Saved entries
________________________________________

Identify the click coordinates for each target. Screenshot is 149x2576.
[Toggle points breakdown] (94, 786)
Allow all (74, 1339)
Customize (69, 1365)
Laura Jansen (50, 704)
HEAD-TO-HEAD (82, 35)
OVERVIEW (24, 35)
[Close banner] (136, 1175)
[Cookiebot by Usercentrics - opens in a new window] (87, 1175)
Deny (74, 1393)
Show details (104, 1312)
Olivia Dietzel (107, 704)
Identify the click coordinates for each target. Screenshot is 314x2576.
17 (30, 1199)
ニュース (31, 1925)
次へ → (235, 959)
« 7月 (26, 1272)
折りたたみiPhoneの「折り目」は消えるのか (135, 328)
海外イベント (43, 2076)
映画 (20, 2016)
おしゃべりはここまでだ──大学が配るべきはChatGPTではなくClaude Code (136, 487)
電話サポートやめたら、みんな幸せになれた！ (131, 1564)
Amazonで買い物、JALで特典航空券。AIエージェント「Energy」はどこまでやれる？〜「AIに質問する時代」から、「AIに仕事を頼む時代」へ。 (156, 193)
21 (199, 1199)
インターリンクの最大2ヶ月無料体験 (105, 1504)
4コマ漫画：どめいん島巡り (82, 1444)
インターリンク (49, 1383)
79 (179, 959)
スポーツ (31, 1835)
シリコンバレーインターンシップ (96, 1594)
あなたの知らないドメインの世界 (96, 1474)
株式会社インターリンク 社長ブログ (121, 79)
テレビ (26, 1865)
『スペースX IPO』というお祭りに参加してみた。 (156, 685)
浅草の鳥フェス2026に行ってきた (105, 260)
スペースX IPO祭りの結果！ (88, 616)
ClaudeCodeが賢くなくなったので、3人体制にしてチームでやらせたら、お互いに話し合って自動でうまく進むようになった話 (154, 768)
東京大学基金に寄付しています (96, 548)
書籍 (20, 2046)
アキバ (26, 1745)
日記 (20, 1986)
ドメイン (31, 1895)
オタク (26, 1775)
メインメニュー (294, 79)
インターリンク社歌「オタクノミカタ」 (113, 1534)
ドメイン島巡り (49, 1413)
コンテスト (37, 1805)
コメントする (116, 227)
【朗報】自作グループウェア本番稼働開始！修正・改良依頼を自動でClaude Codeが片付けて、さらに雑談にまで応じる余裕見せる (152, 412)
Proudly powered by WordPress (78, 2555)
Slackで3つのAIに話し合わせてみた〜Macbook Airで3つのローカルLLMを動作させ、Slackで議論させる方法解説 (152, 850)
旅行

________________________________________

Directions
Search the data above and return each line in which "スペースX" occurs.

Your response
『スペースX IPO』というお祭りに参加してみた。 (156, 685)
スペースX IPO祭りの結果！ (88, 616)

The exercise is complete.